(Items from a dataset)

···

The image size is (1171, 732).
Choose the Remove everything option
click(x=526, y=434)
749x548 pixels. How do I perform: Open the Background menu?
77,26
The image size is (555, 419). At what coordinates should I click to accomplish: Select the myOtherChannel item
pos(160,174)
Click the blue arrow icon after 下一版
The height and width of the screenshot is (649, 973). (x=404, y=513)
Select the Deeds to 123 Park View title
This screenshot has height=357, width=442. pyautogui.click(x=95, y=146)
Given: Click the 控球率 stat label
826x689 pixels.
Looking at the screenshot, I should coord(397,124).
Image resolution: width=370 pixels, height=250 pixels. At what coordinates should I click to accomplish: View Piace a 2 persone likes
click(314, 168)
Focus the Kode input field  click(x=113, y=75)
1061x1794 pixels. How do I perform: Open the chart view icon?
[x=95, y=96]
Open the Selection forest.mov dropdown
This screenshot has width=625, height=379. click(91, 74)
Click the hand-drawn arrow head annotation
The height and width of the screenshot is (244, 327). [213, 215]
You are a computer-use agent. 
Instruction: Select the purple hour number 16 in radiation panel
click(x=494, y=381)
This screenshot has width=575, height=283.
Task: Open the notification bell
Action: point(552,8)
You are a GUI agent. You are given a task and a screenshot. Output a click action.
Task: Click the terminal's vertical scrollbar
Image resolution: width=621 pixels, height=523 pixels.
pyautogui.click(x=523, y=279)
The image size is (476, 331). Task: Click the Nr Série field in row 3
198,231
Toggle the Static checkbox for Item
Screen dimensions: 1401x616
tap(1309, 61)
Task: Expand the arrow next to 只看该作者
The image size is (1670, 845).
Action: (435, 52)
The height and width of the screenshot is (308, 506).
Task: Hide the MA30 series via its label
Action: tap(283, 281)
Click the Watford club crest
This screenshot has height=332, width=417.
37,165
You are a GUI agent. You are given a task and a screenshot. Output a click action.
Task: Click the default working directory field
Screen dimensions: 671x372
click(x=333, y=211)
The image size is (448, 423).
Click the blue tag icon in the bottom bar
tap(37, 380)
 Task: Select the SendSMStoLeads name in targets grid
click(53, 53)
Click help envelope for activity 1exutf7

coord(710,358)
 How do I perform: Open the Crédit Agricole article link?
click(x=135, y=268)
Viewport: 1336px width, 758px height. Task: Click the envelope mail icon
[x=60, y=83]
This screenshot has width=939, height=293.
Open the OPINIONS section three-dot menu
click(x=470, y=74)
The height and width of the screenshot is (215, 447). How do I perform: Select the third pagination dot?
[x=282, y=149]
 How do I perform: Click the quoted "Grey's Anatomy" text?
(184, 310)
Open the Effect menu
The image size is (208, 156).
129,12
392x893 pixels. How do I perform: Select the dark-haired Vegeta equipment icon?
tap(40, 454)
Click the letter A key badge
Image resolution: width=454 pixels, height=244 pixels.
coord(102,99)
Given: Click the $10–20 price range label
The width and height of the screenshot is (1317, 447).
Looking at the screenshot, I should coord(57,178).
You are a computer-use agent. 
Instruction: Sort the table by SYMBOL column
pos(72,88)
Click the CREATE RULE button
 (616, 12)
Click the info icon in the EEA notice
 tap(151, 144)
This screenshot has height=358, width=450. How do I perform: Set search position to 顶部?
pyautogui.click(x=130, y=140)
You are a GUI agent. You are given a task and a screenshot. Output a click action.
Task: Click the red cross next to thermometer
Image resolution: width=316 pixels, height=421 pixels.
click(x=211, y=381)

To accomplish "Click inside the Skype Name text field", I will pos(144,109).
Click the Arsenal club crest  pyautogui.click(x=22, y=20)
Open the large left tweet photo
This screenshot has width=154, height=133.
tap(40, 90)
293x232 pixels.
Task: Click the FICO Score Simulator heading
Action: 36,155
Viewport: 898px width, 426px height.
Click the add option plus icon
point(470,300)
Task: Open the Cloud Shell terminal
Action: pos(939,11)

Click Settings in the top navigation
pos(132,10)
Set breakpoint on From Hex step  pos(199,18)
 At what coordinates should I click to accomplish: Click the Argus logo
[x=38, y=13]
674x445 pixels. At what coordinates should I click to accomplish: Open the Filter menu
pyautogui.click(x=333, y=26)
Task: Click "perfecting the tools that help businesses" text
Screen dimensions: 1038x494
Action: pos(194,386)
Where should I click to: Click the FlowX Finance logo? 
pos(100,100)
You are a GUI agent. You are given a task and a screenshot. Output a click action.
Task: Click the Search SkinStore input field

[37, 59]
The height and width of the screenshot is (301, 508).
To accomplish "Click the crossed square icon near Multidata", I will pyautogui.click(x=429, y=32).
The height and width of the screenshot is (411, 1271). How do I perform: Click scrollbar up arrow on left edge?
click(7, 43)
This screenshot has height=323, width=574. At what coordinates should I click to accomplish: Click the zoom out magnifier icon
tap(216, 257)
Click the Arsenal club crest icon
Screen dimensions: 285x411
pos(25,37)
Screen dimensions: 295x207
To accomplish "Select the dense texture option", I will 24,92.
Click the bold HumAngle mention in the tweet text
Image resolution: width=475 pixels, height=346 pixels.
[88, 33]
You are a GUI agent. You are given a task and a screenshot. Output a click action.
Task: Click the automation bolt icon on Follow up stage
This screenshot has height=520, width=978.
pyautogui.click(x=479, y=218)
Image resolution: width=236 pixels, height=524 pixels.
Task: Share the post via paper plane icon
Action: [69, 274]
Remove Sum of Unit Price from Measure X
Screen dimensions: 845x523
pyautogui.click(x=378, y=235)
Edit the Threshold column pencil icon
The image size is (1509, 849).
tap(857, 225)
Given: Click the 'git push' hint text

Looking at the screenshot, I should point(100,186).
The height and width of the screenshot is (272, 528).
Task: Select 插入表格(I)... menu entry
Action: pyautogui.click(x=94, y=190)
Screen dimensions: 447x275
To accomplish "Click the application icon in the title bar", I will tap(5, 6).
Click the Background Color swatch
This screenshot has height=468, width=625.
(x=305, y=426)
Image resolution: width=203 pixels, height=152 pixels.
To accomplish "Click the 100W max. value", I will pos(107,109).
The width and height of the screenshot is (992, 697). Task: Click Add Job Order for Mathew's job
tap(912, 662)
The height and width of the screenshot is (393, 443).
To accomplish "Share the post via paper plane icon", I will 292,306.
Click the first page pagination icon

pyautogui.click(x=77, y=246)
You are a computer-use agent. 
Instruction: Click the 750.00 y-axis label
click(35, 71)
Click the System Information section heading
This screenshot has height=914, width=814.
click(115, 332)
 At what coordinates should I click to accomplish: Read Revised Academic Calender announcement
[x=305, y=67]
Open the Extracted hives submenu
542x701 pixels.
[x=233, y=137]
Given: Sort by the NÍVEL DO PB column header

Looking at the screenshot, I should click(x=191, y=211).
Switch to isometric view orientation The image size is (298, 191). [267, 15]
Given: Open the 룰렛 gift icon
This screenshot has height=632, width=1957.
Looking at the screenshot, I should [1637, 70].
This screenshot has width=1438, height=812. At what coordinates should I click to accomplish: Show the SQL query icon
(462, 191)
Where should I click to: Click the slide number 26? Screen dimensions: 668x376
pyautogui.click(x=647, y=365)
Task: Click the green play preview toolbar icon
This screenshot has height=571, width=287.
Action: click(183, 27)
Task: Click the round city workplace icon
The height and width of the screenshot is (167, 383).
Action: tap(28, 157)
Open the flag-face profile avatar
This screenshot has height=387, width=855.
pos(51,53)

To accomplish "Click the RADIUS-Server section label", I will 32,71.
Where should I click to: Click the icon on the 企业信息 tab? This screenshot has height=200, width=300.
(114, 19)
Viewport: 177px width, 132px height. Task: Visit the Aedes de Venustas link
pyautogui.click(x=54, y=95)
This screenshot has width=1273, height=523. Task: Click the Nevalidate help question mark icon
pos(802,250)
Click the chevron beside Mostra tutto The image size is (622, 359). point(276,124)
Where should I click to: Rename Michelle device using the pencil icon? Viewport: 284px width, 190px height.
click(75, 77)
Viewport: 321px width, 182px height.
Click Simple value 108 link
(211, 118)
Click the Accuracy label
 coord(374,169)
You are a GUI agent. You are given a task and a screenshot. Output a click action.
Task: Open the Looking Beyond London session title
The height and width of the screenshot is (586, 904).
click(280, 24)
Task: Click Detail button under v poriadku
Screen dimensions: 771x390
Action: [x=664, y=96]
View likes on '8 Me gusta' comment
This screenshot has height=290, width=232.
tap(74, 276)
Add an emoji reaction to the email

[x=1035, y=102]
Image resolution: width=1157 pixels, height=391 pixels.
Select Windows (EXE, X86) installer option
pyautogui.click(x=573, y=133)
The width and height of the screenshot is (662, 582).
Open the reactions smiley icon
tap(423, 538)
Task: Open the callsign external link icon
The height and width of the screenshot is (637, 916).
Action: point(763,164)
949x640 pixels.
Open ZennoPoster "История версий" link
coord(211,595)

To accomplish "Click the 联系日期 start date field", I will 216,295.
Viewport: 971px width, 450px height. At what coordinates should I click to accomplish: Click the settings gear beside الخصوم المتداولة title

···

**ABOUT THIS EXERCISE**
Above are the records; copy exactly the lines from the line with "The image size is (476, 331)." through the line with "Given: Click the $10–20 price range label", both included.

**ANSWER TO THIS TASK**
The image size is (476, 331). Task: Click the Nr Série field in row 3
198,231
Toggle the Static checkbox for Item
Screen dimensions: 1401x616
tap(1309, 61)
Task: Expand the arrow next to 只看该作者
The image size is (1670, 845).
Action: (435, 52)
The height and width of the screenshot is (308, 506).
Task: Hide the MA30 series via its label
Action: tap(283, 281)
Click the Watford club crest
This screenshot has height=332, width=417.
37,165
You are a GUI agent. You are given a task and a screenshot. Output a click action.
Task: Click the default working directory field
Screen dimensions: 671x372
click(x=333, y=211)
The image size is (448, 423).
Click the blue tag icon in the bottom bar
tap(37, 380)
 Task: Select the SendSMStoLeads name in targets grid
click(53, 53)
Click help envelope for activity 1exutf7

coord(710,358)
 How do I perform: Open the Crédit Agricole article link?
click(x=135, y=268)
Viewport: 1336px width, 758px height. Task: Click the envelope mail icon
[x=60, y=83]
This screenshot has width=939, height=293.
Open the OPINIONS section three-dot menu
click(x=470, y=74)
The height and width of the screenshot is (215, 447). How do I perform: Select the third pagination dot?
[x=282, y=149]
 How do I perform: Click the quoted "Grey's Anatomy" text?
(184, 310)
Open the Effect menu
The image size is (208, 156).
129,12
392x893 pixels. How do I perform: Select the dark-haired Vegeta equipment icon?
tap(40, 454)
Click the letter A key badge
Image resolution: width=454 pixels, height=244 pixels.
coord(102,99)
Given: Click the $10–20 price range label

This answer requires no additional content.